You are viewing a plain text version of this content. The canonical link for it is here.
Posted to user@helix.apache.org by Varun Sharma <va...@pinterest.com> on 2014/06/17 00:55:43 UTC

Using Helix for HDFS serving

Hi folks,

We are looking at helix for building a serving solution on top of HDFS for
data generated from mapreduce jobs. The files will be smaller than the HDFS
block size and hence each file will be on 3 replicas with each replica
having the whole file in entirety. A set of files output by MR would be the
resource and each file (or group of X files) would be a partition.

We can assume that there is a container which can serve these immutable
files for lookups.

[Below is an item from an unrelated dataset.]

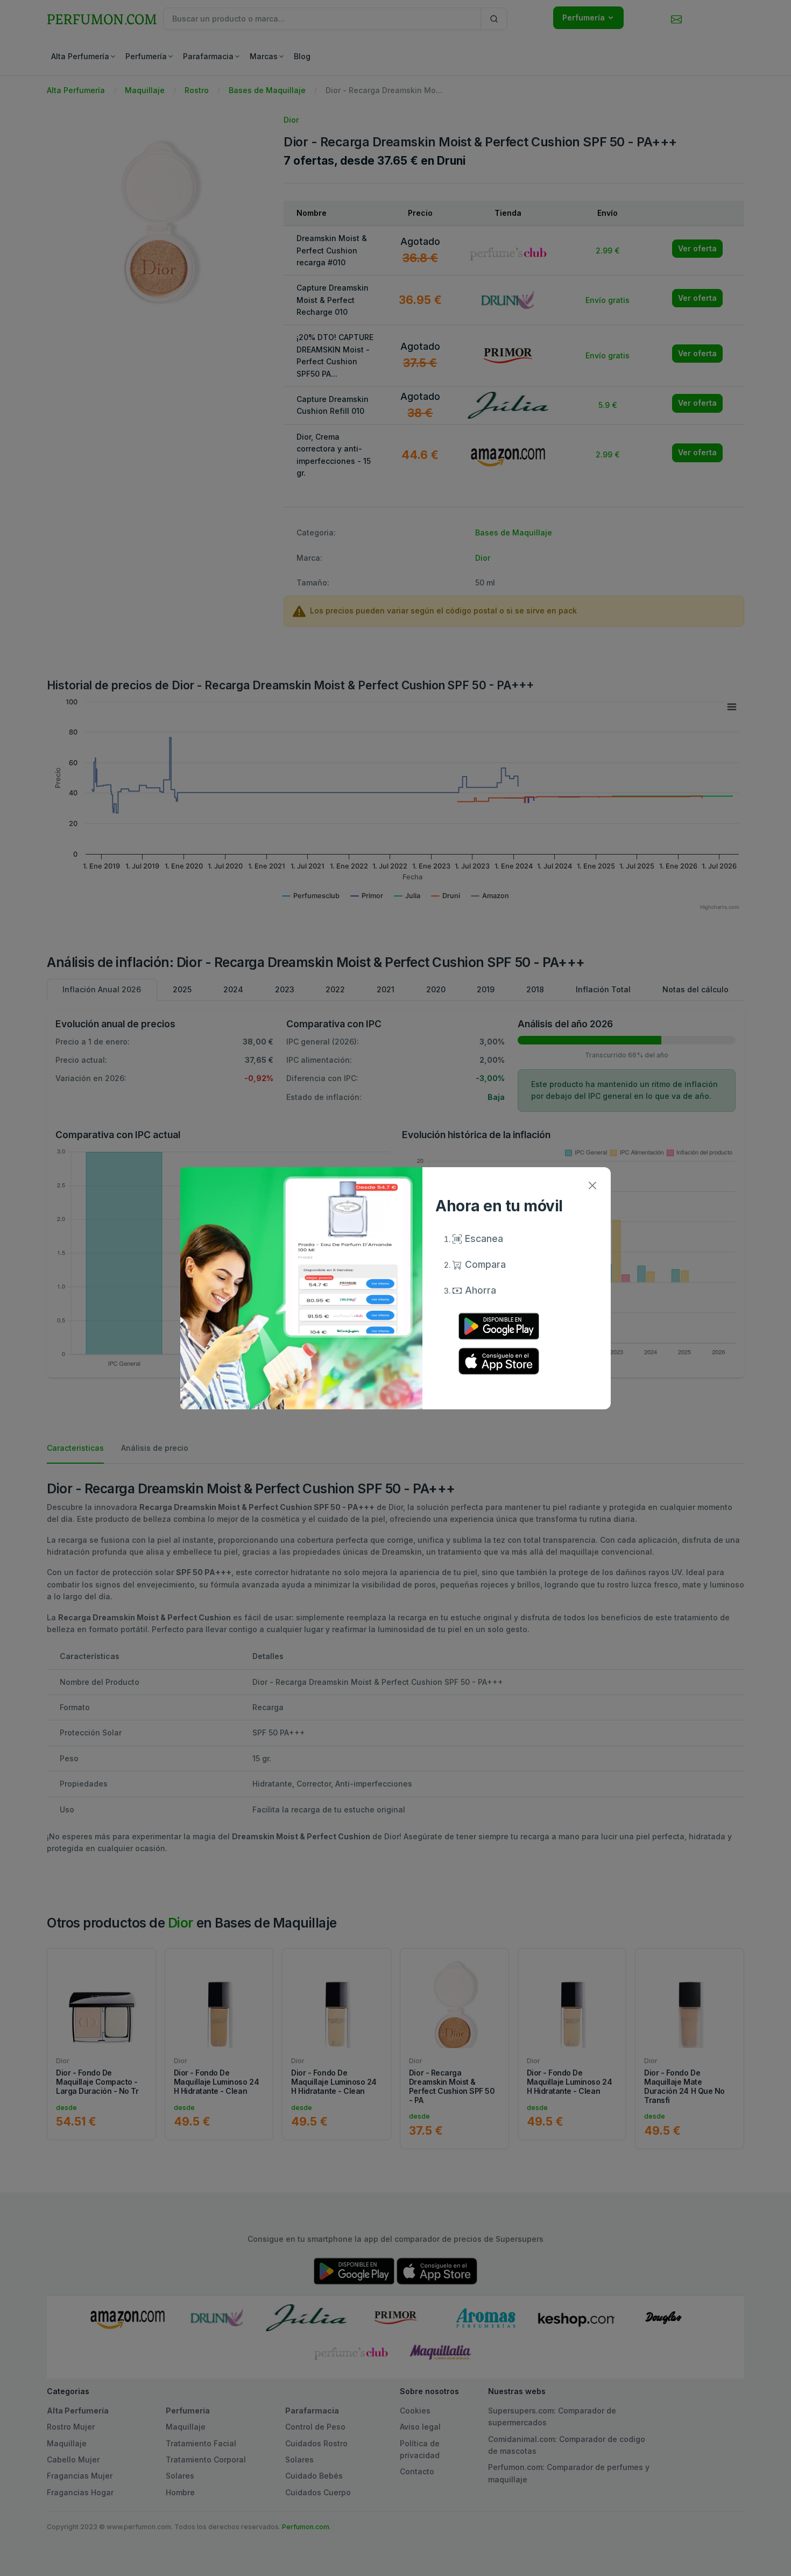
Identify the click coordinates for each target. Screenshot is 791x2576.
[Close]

Since we have 3 replicas, we were wondering if we could
use helix for serving these files with 3 logically equivalent replicas. We
need a few things:

a) In the steady state, when HDFS blocks are all triplicated, the logical
assigment of the 3 replicas should respect block affinity.

b) When a node crashes, some blocks become under replicated both physically
and logically (from helix point of view). In such a case, we don't want to
carry out any transitions. Finally, over time (~ 20 minutes), HDFS will re
replicate blocks so that physical replication factor of 3 is attained. Once
this happens, we want the logical replication to catch up to 3 and also
respect hdfs block placement.

So there are two aspects, one is to retain block locality by doing logical
assigment in a way that the logical partition comes up on the same nodes
hosting the physical partition. Secondly, we want the logical placement to
trail the physical placement (as determined by HDFS). So we could have the
cluster in a non ideal state for a long period of time - say 20-30 minutes.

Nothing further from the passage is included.